It’s Time to Normalize Cyberattack Data
Here an attack, there an attack, everywhere an attack. Just tracking security issues today is misery. Making matters worse, there’s little rhyme or reason to coordinating attack data. A coalition of cybersecurity and technology groups wants to fix that with an open source effort to break down data security silos: The Open Cybersecurity Schema Framework (OCSF).
Today, security groups don’t have a common lingua franca to discuss the threats they face. We’ve known this has been a problem for ages. There have been efforts to fix it before, such as the MITRE Att&ck Framework, but more needs to be done.
Launched at Black Hat
So at Black Hat USA 2022, Amazon Web Services (AWS) and Splunk, building on Broadcom/Symantec’s ICD Schema work, created a schema to help organizations detect, investigate and stop cyberattacks faster and more effectively. They’re not the only ones behind OCSF. Fifteen other companies — Cloudflare, CrowdStrike, DTEX, IBM Security, IronNet, JupiterOne, Okta, Palo Alto Networks, Rapid7, Salesforce, Securonix, Sumo Logic, Tanium, Trend Micro, and Zscaler — are also backing the project.
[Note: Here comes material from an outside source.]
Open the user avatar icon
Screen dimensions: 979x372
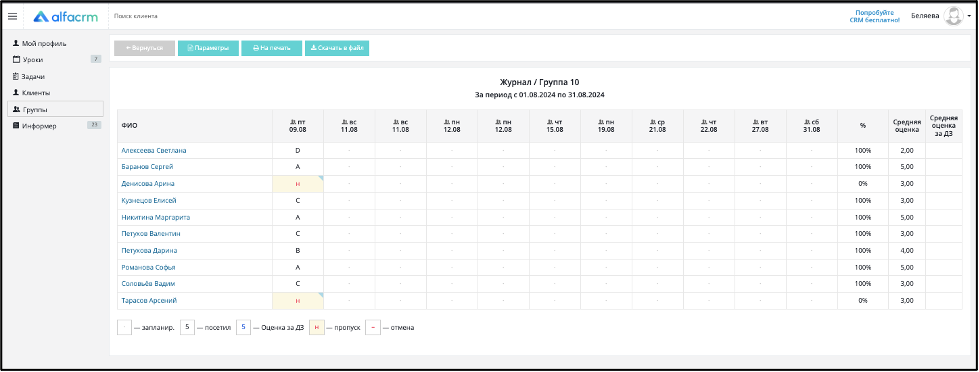coord(953,16)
Why does it have so much support? Simple. As Sam Adams, Rapid7’s Vice President of Detection and Response, explained in a blog post, “The key to efficiently detecting and rapidly responding to today’s threats and attacks is data and how you use that data.”
But, that’s easier said than done. That’s because Mark Ryland, AWS’s Director of the Office of the CISO, wrote, “Interoperability and data normalization between security products is a challenge. Security teams have to correlate and unify data across multiple products from different vendors in a range of proprietary formats; that work has a growing cost associated with it. Instead of focusing primarily on detecting and responding to events, security teams spend time normalizing this data as a prerequisite to understanding and response.”
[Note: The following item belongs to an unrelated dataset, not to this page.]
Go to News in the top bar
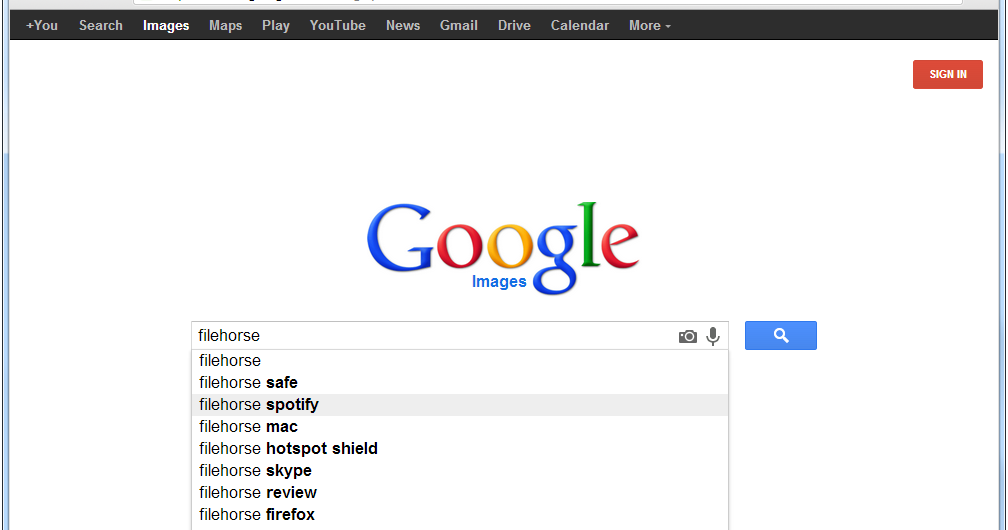The height and width of the screenshot is (530, 1008). coord(403,26)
So, Ryland continued, “We believe that use of the OCSF schema will make it easier for security teams to ingest and correlate security log data from different sources, allowing for greater detection accuracy and faster response to security events.”
The Framework
To make this happen, the OCSF is an open source effort to create an open standard. Its purpose is to deliver a simplified and vendor-agnostic taxonomy to help all security teams realize better, faster data ingestion and analysis without the time-consuming, up-front normalization tasks.
To do this, OCSF is made up of a set of data types, an attribute dictionary, and a taxonomy. While not restricted to cybersecurity, its initial focus has been to establish a schema for cybersecurity events. The framework is agnostic to storage format, data collection, and Extract, Transform, Load (ETL) processes. The core schema for cybersecurity events will be implementation agnostic The schema framework definition files, and its normative schema is written as JSON. For more on OCSF’s technical details, see Understanding the OCSF.
Incorporating the Standard
The hope is that as an open standard, it will be adopted and used with existing security standards and processes. Then, as developers and users incorporate OCSF into their products and processes, security data normalization will become simpler and less burdensome. This, in turn, will enable security teams to do better at analyzing attack data, identifying threats, and defending their organizations from cyberattacks.
Ultimately, John Graham-Cumming, Cloudflare’s CTO, said in a statement, “Every business deserves a simple, straightforward way to analyze and understand the security landscape — and that starts with their data. By participating in the OCSF, we hope to help the entire security industry focus on doing the work that matters instead of wasting countless hours and resources on formatting data.”
I hope this is true. I hate wasting time. And time is one thing we never have enough of when we’re dealing with a security problem. If OSCF can succeed in its aims, it will be a major step forward in dealing with large-scale security problems.